Laura Fàbregas

Obscenidad ante notario

«Cuando una sociedad anula la crítica interna se normaliza cualquier atropello»

Opinión

Obscenidad ante notario
Foto: NACHO DOCE| Reuters
Laura Fàbregas

Laura Fàbregas

Vivo entre Madrid y Barcelona. En tierra de nadie. Me interesan las causas incómodas. Pero lo importante no es lo que se dice sino lo que se hace.

En Cataluña hay quien todavía espera –yo también– el héroe de la retirada. Pero esta figura únicamente puede florecer desde dentro, cuando una sociedad ha tocado fondo y es capaz de hacer un mínimo ejercicio de autocrítica

Mientras Pedro Sánchez entona el mea culpa al decir que «todos cometimos errores en Cataluña» e Iglesias cuestiona la democracia española, el nacionalismo ni siquiera acepta que no estuvo bien saltarse la ley. Con cada blanqueo se legitiman y la oposición interna se debilita. Y cuando una sociedad anula la crítica interna se normaliza cualquier atropello.

En 18 años en Cataluña hemos pasado del Pacto del Tinell al cordón sanitario al PSC, y ni entre los firmantes ni sus votantes se enciende la más mínima señal de alarma por esta deriva que empequeñece Cataluña y la hace cada vez más excluyente

Rehén de este marco ultraderechista –ya que los únicos que en Europa vetan a la socialdemocracia son los fascistas– son partidos como el PDeCAT, cuyos miembros han sido purgados por defender otra vía al independentismo diferente a la del líder supremo. La revolución de las sonrisas, que aspiraba a ser un proyecto que sumara a distintos sectores de la sociedad, es un movimiento cada vez más purista, donde la lista de malos independentistas ya alcanza a ERC.

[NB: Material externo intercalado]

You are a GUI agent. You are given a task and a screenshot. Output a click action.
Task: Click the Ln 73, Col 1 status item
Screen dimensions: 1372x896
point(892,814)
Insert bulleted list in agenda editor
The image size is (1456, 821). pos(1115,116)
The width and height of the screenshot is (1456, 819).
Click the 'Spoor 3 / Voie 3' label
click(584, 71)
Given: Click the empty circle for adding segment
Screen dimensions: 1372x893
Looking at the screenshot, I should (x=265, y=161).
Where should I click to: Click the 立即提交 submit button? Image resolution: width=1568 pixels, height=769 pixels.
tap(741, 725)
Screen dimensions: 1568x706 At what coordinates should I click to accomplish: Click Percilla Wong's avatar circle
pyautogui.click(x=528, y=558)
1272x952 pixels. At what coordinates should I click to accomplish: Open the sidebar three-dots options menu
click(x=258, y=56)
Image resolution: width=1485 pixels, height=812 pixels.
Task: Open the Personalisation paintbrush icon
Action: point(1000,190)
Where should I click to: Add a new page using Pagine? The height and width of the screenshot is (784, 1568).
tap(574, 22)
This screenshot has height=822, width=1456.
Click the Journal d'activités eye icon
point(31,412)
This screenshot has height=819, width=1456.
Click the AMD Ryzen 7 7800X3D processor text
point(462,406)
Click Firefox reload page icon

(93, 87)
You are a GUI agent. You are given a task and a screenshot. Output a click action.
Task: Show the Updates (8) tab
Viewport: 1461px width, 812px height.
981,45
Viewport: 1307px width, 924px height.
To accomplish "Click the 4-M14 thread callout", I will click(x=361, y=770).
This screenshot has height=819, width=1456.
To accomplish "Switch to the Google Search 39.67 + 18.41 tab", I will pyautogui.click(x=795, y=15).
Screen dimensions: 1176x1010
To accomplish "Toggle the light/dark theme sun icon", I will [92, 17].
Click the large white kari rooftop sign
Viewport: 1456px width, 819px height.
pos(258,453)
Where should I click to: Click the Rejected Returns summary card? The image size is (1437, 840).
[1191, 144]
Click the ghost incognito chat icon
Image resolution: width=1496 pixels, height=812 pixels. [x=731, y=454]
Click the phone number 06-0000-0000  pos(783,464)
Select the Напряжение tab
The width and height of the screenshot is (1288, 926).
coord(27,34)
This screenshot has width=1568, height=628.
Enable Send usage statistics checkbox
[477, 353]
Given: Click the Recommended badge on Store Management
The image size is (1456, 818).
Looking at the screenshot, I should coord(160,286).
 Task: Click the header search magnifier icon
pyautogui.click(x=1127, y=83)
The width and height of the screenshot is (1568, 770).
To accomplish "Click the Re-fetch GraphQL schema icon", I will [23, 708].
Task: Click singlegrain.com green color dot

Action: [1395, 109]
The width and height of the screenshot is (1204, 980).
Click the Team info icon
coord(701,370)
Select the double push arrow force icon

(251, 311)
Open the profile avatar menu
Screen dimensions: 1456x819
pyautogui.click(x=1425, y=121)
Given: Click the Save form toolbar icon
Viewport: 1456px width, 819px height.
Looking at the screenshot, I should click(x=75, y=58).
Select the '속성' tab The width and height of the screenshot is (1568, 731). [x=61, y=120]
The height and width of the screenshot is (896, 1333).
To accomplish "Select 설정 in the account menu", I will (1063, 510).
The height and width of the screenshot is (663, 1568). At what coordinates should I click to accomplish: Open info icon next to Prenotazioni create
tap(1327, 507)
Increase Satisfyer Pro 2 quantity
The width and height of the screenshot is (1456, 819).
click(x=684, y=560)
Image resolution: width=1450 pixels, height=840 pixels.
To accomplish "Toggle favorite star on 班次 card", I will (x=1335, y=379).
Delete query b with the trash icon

Pero el ser humano se acostumbra a todo, incluso al maltrato. Grado a grado no se nota nada, como una rana que no salta del agua hirviendo cuando se caldea lentamente. Pero el nacionalismo, por definición, es insaciable. Ahora han logrado vetar “los votos del 155”. Un 155 que, hasta la fecha, representa a la mitad de los catalanes y al Rule of law que rige a las democracias occidentales. 

Ante estos pasos cada vez más sectarios, ante su propia política de tierra quemada, y a falta de ranas que salten, solo cabe esperar que de las cenizas algo renazca.